After two long years of virtual celebration, last night, the Gordon Parks Foundation’s annual gala has returned stronger than ever. At the height of evening traffic, art aficionados, curators, activists, and more entered the doors of Cipriani 42nd Street for a night celebrating social justice and the arts in the name of Gordon Parks.
The Gordon Parks Foundation began in 2006 with the efforts of Parks himself and his trusted friend and colleague, Philip Kunhardt Jr. a former editor of Life magazine. The mission behind the foundation is clear; Parks’s life and purpose were dedicated to amplifying Black life and bringing awareness to a racial divide via (what he referred to as “his weapon against poverty”) photography. Dinner attendees included Leonardo DiCpario, Anderson Cooper, Questlove, Gayle King and Lynn Nottage.
Born in Fort Scott, Kansas during an era of segregation, Parks purchased his first camera from a pawn shop. He would spend his adulthood working as a photographer, filmmaker, writer, and musician. In each of these mediums, one theme rang true: he was devoted to storytelling. In 1956, Life magazine sent Parks to Mobile, Alabama to document segregation in the South when he captured the powerful image “At Segregated Drinking Fountain,” which would sell for a marvelous $170,000 at this year’s auction. Cora Taylor, who is pictured in the image, would also be honored for her role in the making of the photo.
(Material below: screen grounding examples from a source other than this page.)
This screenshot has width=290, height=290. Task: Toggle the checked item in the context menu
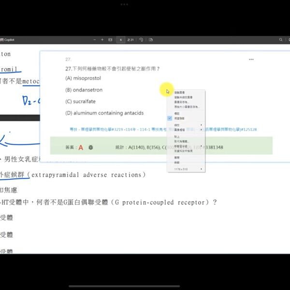click(170, 118)
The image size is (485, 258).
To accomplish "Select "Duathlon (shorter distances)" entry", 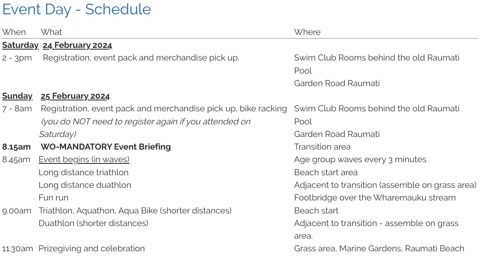I will point(93,223).
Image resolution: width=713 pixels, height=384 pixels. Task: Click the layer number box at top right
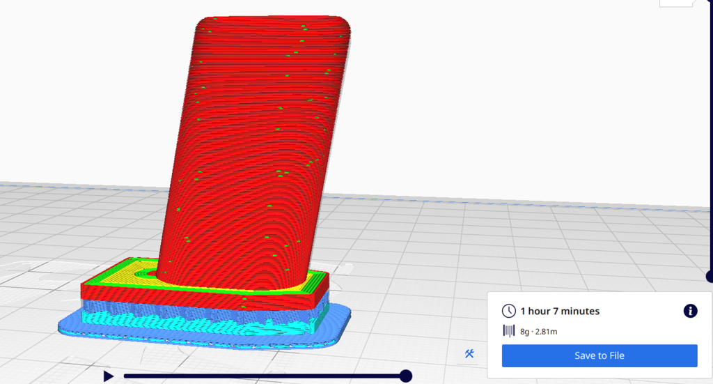(x=677, y=3)
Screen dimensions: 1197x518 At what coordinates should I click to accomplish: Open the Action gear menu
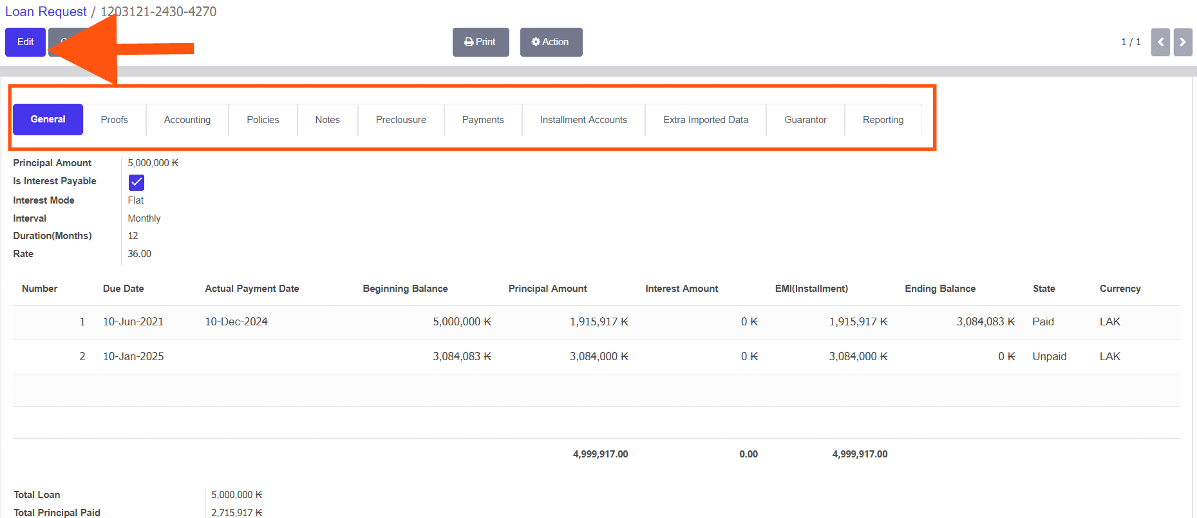[x=551, y=42]
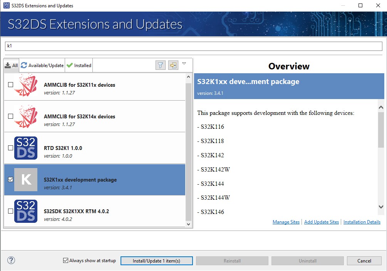Switch to the Available/Update tab
Image resolution: width=387 pixels, height=271 pixels.
pos(42,66)
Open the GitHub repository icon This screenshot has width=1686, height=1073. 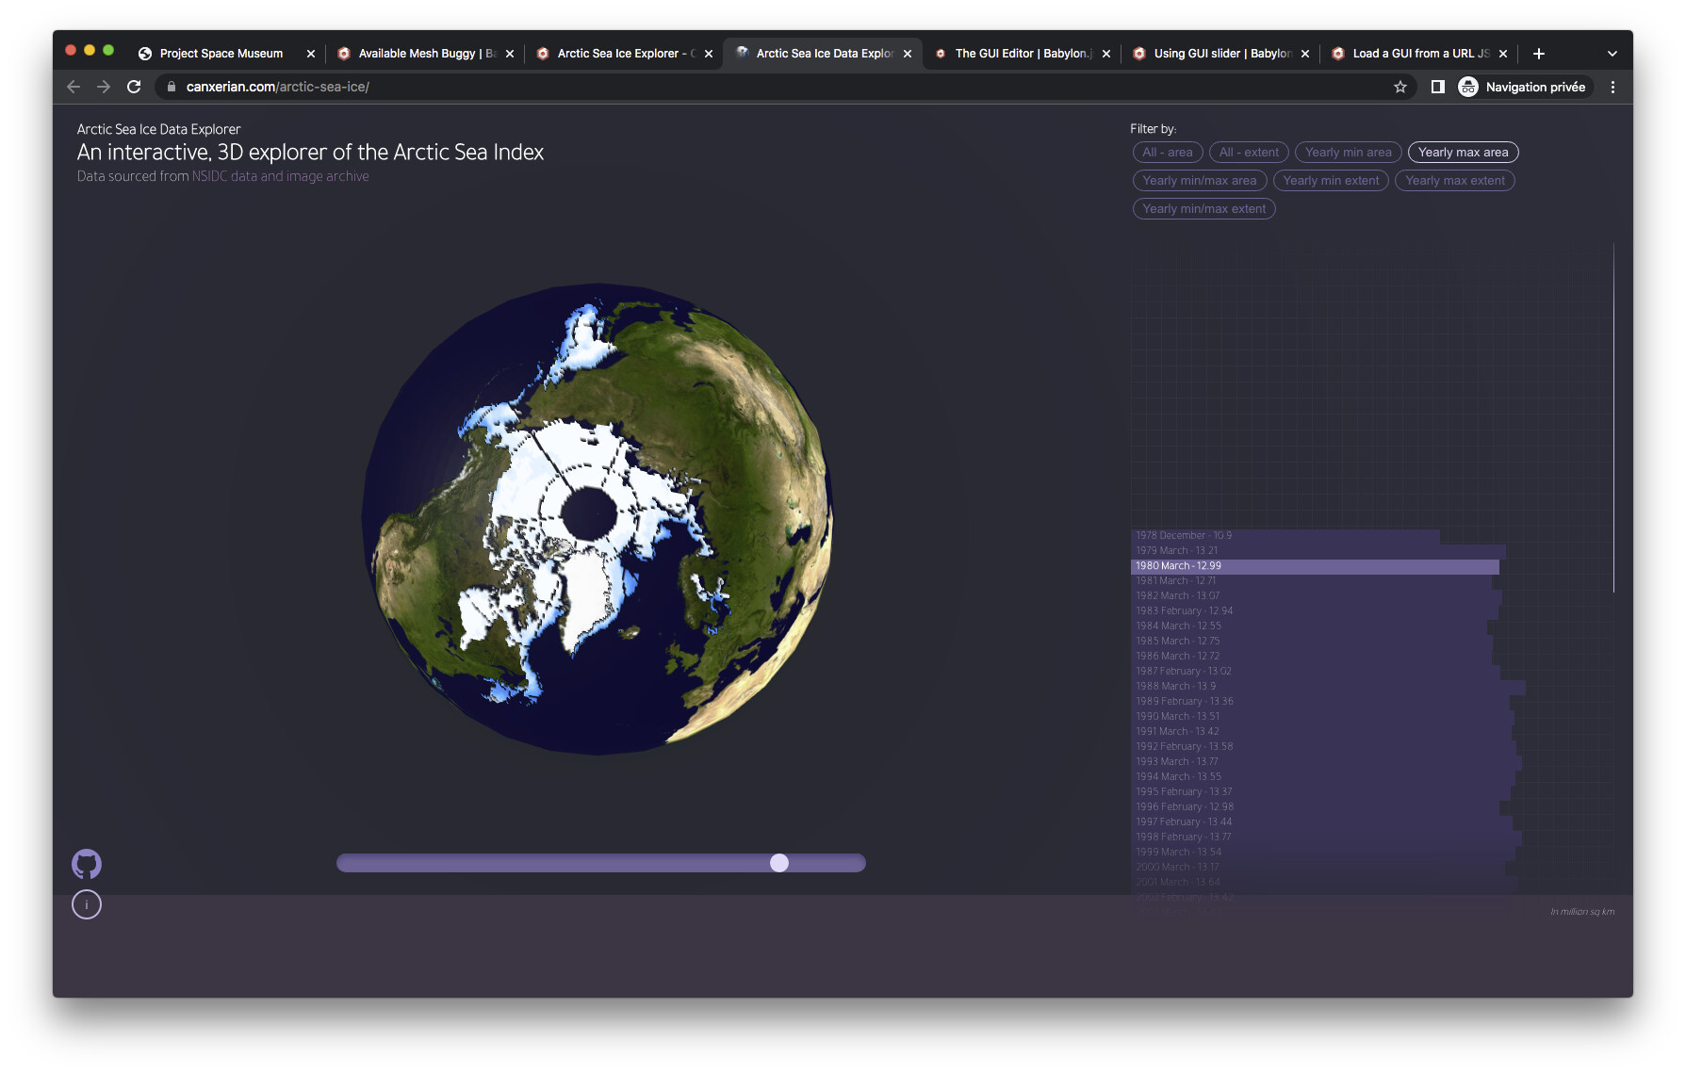click(x=87, y=864)
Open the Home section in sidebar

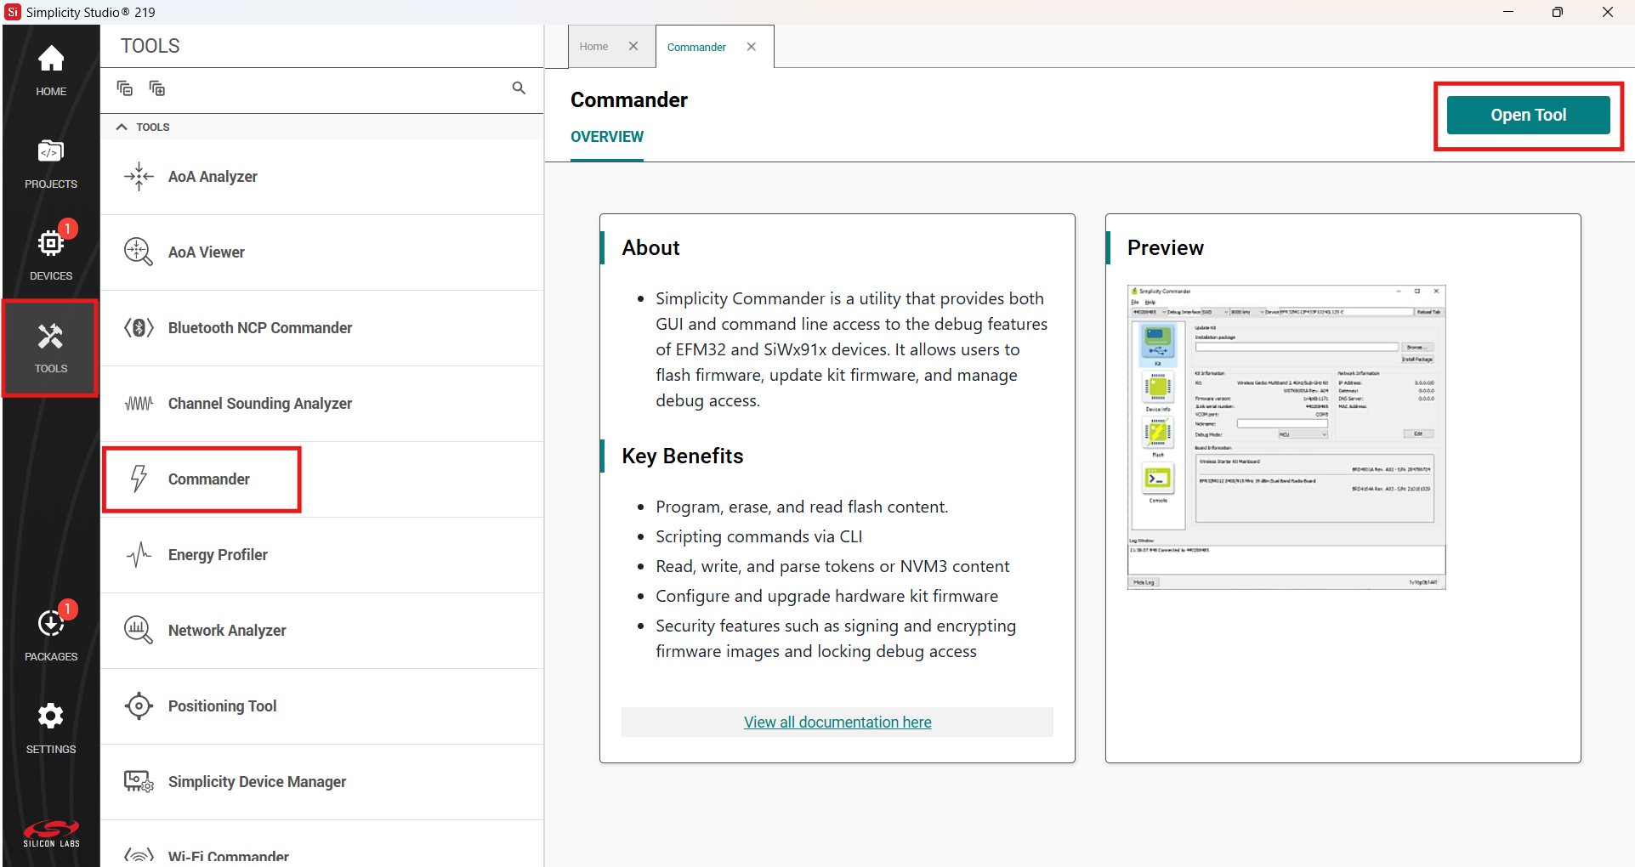point(51,70)
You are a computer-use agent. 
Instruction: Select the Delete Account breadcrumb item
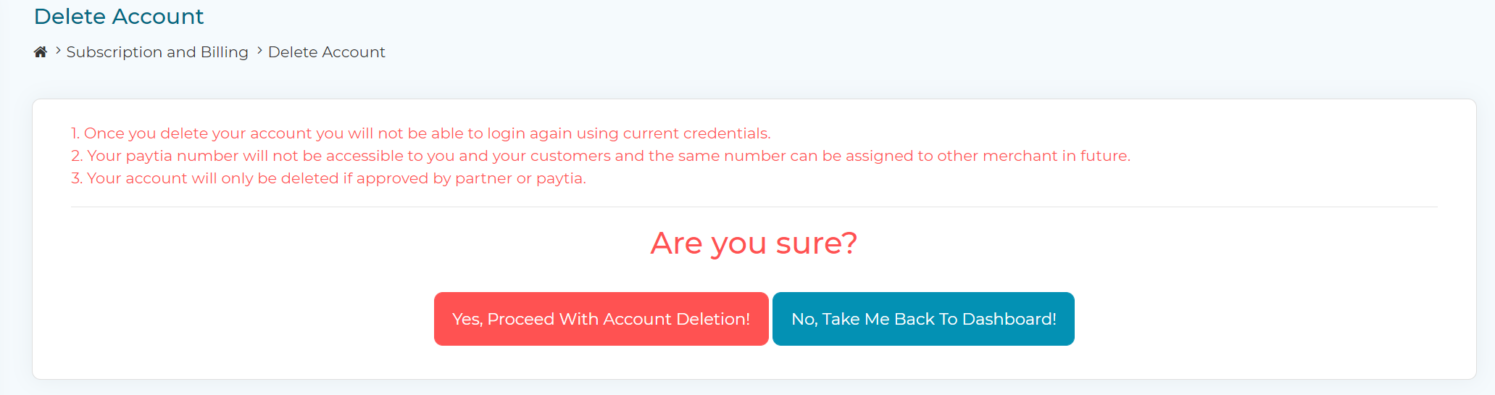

The program at last night’s benefit consisted of a performance by Black Thought of The Legendary Roots Crew, remarks from Leslie Parks (daughter of Gordon Parks), and the celebration of honorees who are pioneers and champions in art highlighting Black life. Those five individuals included: Spike and Tanya Lee, Darren Walker, Laurene Powell Jobs, and Mark Bradford. All represent Parks’s vision of creating a future that doesn’t look past racial injustice but challenges it head-on.
The foundation raised more than a two million dollars auctioning off eight images and a final ninth photograph that was announced as a surprise, picturing none other than Malcolm X, whose 96th birthday it would have been that day. The image sold for $200,000 to the producer, lover of the arts, and GPF co-chair Kaseem “Swizz Beatz” Dean.
Amongst the speakers, honorees, fellows, friends, and family, the commitment to being change-makers in art and all its forms is what made the evening sing. To no surprise, Parks’s prolific words were often quoted in the many speeches throughout the evening, but one quote perfectly depicted the continuation of those who still show up in his name: “I’ve never lost my fierce grudge against poverty. It is the most savage of all human afflictions, claiming victims who can’t mobilize their efforts against it.” As the foundation continues to support Black artists whose cause is amplification, there will always be a reminder there is still a lot more work to do, and the Gordon Parks Foundation is devoted to seeing it through.